SECTION 1.02. Closing. The closing (the “Closing”) of the transactions contemplated by this Agreement (the “Transactions”) shall take place on the Effective Date (as defined below) at such location to be determined by the Company and CSI, commencing upon the satisfaction or waiver of all conditions and obligations of the Parties to consummate the Transactions contemplated hereby, as more fully set forth in Article V herein (other than conditions and obligations with respect to the actions that the respective Parties will take at Closing) or such other date and time as the Parties may mutually determine (the “Closing Date”). For purposes hereof, the effective date of the Closing (the “Effective Date”) shall be at the time of satisfaction, in full, of the conditions set forth in Article V herein.
SECTION 1.03. Mutual Leak Out. Beginning six (6) months after the Effective Date, the Company shall be able to sell up to 1,215,313 of the CSI Shares and CSI shall be able to sell 1,944,500 of the GSRX Shares every six (6) months, subject to compliance with any applicable securities laws and stock exchange rules.
ARTICLE II
Representations and Warranties of the Company
The Company hereby represents and warrants to CSI as follows:
SECTION 2.01. Organization, Standing and Power. The Company is duly organized, validly existing and in good standing under the laws of Nevada and has the corporate power and authority and possesses all governmental franchises, licenses, permits, authorizations and approvals necessary to enable it to own, lease or otherwise hold its properties and assets and to conduct its businesses as presently conducted, other than such franchises, licenses, permits, authorizations and approvals the lack of which, individually or in the aggregate, has not had and would not reasonably be expected to have a material adverse effect on the Company, a material adverse effect on the ability of the Company to perform its obligations under this Agreement or on the ability of the Company to consummate the Transactions (a “Company Material Adverse Effect”). The Company is duly qualified to do business in each jurisdiction where the nature of its business or its ownership or leasing of its properties make such qualification necessary, except where the failure to so qualify would not reasonably be expected to have a Company Material Adverse Effect. The Company has delivered to CSI true and complete copies of the organization documents of the Company in effect as of the date of this Agreement (the “Company Charter Documents”).
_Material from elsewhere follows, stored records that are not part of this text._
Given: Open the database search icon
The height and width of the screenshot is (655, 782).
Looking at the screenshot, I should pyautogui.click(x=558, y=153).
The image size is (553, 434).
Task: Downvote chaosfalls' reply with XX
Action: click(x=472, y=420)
SECTION 2.02. Capital Structure. The authorized share capital of the Company consists of 100,000,000 shares of common stock with 46,961,134 shares issued and outstanding immediately prior to the execution of this Agreement, and 1,000 shares of preferred stock authorized, with 1,000 shares currently issued and outstanding immediately prior to the execution of this Agreement. All outstanding shares of the Company are duly authorized, validly issued, fully paid and non-assessable and not subject to or issued in violation of any purchase option, call option, right of first refusal, preemptive right, subscription right or any similar right under any provision of the applicable corporate laws of its state of incorporation, the Company Charter Documents or any Contract (as defined in Section 2.10) to which the Company is a party or otherwise bound. Other than as publicly disclosed, there are no bonds, debentures, notes or other indebtedness of the Company having the right to vote (or convertible into, or exchangeable for, securities having the right to vote) on any matters on which holders of Interests may vote (“Voting Company Debt”). The amount of outstanding options and warrants issued by the Company is as set forth in the Company’s public disclosure record.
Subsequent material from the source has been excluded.